─── Document segment ───
Freeze-Drying Techniques Optimise Biological Heart Valve Scaffolds

“The authors have discerned critical methods for heart valve scaffold preservation that may fundamentally change the way that heart valve reconstruction is performed.”

In short

In an article in peer- reviewed publication Tissue Engineering, researchers have established techniques by which the biological scaffold or “extracellular matrix” that gives structure to a heart valve, can be freeze-dried and stored for later use as a tissue-engineered replacement valve to treat a failing heart, as described in an article in Tissue Engineering, concluding that decellularised porcine pulmonary valves can be used to obtain viable and biomechanically stable constructs. The full paper can be found here.

Background

For a biological material to act as a suitable scaffold to be used as a valve replacement it has to have certain characteristics, which have formed the target for the group undertaking this research work. It needs to be acellular, likely to mimic the functional performance of a healthy valve, permit appropriate tissue ingrowth and degrade in a controlled and predictable fashion.

According to the researchers “an engineered scaffold should possess cell attachment and signalling molecules that will promote cell population and function, resulting in remodelling of the scaffold into a tissue construct.”

Furthermore practical considerations demand that the material must be transportable and storable, making freeze-drying a potentially advantageous technique, although various protective measures need to be taken in processing to protect the histological architecture of the material. The impact of these lyoprotective measures is discussed below.

The research work

Shangping Wang and colleagues from Leibniz University, Corlife, and Hannover Medical School, Hannover, Germany, studied various strategies for freeze-drying porcine heart valves in order to optimise the material for its purpose. After the cellular material was removed, scaffolds were freeze-dried with or without sucrose and hydroxyl ethylene starch.  Stability, elasticity, pore size and physical structure were then compared in order to assess the effectiveness of these lyoprotectants in preventing degradation of the scaffolds. The paper concludes that “biomechanical tests show that decellularisation significantly affects the biomechanical properties of the tissue. Interestingly, the biomechanical properties of the valves freeze-dried with sucrose more closely resemble those of native tissue than the decellularized tissue.”

Expert comment

“Advances in heart valve technology are essential for improvement of patient care,” says John Jansen, DDS, PhD, Methods Co-Editor-in-Chief and Professor and Chairman, Department of Biomaterials, Radboud University Nijmegen Medical Center, The Netherlands. “The authors have discerned critical methods for heart valve scaffold preservation that may fundamentally change the way that heart valve reconstruction is performed.”
─── Exercise data ───
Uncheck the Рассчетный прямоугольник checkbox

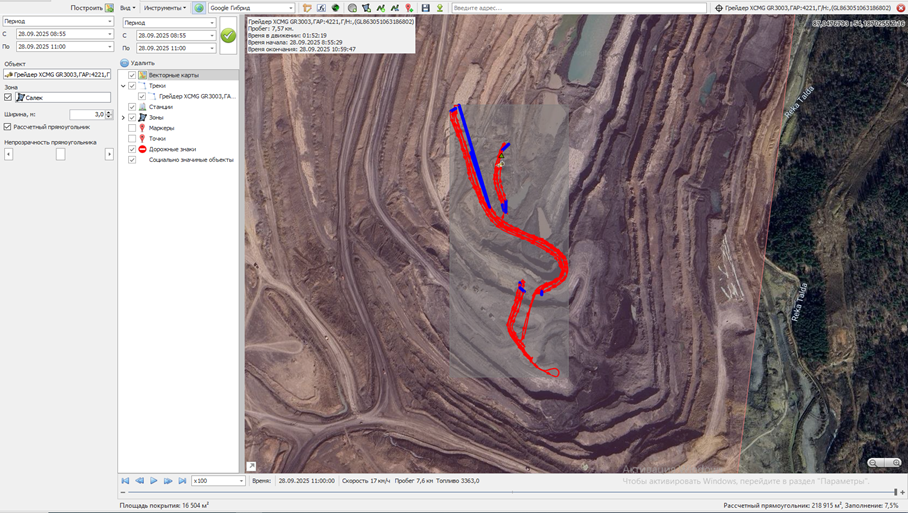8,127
───
─── Exercise data ───
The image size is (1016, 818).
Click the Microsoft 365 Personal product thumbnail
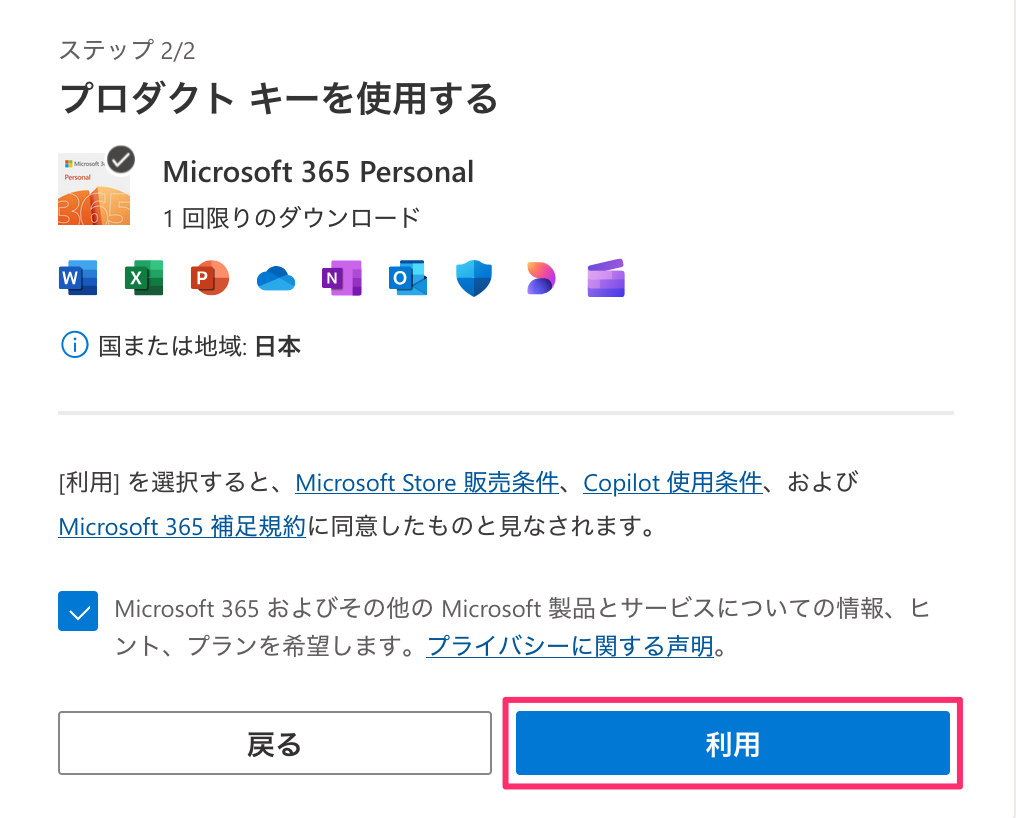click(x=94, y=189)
───
Tasks to carry out:
**1)** From the article on freeze-drying heart valve scaffolds, return the part that opens with the words containing "Furthermore practical considerations" and closes with "is discussed below.".
**2)** Summarize the article on freeze-drying heart valve scaffolds in two sentences.

Exercise answers:
**1)**
Furthermore practical considerations demand that the material must be transportable and storable, making freeze-drying a potentially advantageous technique, although various protective measures need to be taken in processing to protect the histological architecture of the material. The impact of these lyoprotective measures is discussed below.

**2)** Shangping Wang and colleagues from Leibniz University, Corlife, and Hannover Medical School studied ways to freeze-dry decellularized porcine heart valves, with or without sucrose and hydroxyl ethylene starch, so the scaffolds could be stored for later use as tissue-engineered replacement valves. They found that decellularization significantly affects the tissue's biomechanical properties, and that valves freeze-dried with sucrose more closely resemble native tissue than decellularized tissue does.